The CCSGD has also given workshops in at least one school district in Newfoundland.

The Maritimes

The Newfoundland and Labrador English School District has advertised LGBT workshops for students in grades 7–12. What exactly is taught is not clear and the board did not reply to an Epoch Times inquiry, but the CCSGD includes in its resources “The Queer History Colouring Book.” The book contains a page about the raid of a women’s bathhouse in Toronto in 2000 and has an image of the club whose name includes a sexual term. It also has a page about the 2016 Black Lives Matter Trans March in Toronto.
An elementary school in the district, St. Matthew’s, had a drag queen perform for students during Pride Month in June, wearing a very short rainbow skirt.

New Brunswick has been the centre of attention this year for its school policy changes that say parents should be informed if their children are changing genders at school.

The province’s public safety minister, Kris Austin, spoke to the legislature in June about an incident he looked into that proves, in his opinion, why this policy change was necessary.

A child had been diagnosed with ADHD and other conditions when she started having suicidal thoughts at the age of 8. When she entered middle school, she had a plan in place for her mental health, including coping mechanisms that worked for her.

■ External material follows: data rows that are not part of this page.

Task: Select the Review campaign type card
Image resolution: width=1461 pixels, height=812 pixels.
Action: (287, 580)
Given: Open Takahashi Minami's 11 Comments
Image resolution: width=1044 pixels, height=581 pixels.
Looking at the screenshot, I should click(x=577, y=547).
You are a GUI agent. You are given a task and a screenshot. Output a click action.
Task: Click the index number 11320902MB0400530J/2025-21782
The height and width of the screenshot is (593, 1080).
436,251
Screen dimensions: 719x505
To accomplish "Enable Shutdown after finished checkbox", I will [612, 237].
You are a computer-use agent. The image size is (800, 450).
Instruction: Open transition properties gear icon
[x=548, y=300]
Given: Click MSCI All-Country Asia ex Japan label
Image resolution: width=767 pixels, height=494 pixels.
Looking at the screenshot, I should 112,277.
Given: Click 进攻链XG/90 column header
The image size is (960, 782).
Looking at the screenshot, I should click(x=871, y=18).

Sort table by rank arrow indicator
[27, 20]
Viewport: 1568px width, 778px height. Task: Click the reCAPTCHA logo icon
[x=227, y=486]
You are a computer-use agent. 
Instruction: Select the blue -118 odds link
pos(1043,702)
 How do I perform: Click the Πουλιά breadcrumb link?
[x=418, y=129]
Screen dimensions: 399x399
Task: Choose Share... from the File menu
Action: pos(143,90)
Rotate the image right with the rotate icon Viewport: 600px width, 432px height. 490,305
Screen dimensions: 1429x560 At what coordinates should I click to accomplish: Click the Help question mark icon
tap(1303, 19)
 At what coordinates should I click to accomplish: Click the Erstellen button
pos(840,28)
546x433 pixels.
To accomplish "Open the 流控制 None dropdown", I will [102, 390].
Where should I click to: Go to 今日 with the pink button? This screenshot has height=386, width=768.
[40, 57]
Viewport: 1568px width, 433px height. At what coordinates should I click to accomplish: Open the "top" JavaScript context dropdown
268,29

However, her mother told Mr. Austin that the school did not implement the plan but rather directed her into transitioning genders. This was before the recent policy changes, and so the school kept this transitioning secret, but the mother found out through another student at the school.

Using her previous strategies for coping with her mental health conditions, the student is now happy with her birth sex and thriving, Mr. Austin said. The mother told him the school’s handling of LGBT issues “actively contributed” to her daughter’s mental health emergency.

School counsellors and other mental health supports for children are increasingly taking the stance that children should be affirmed in any preferences they have regarding gender identity.

Kids Help Phone released an advertisement in May featuring drag queens “Fay and Fluffy.”
This drag duo also appeared at an administration retreat for the Halton District School Board in Ontario in August. They are the stars of “The Fabulous Show with Fay and Fluffy” aired on Family Jr.
Many school boards are increasingly hiring senior-level staff dedicated solely to equity and inclusion, so we may see more such staff and student events and workshops, along with policy guidelines and teaching guides focused on LGBT issues.
Update: This article has been changed to clarify a quote from Heather Salivaras about her family’s experience with her son’s school.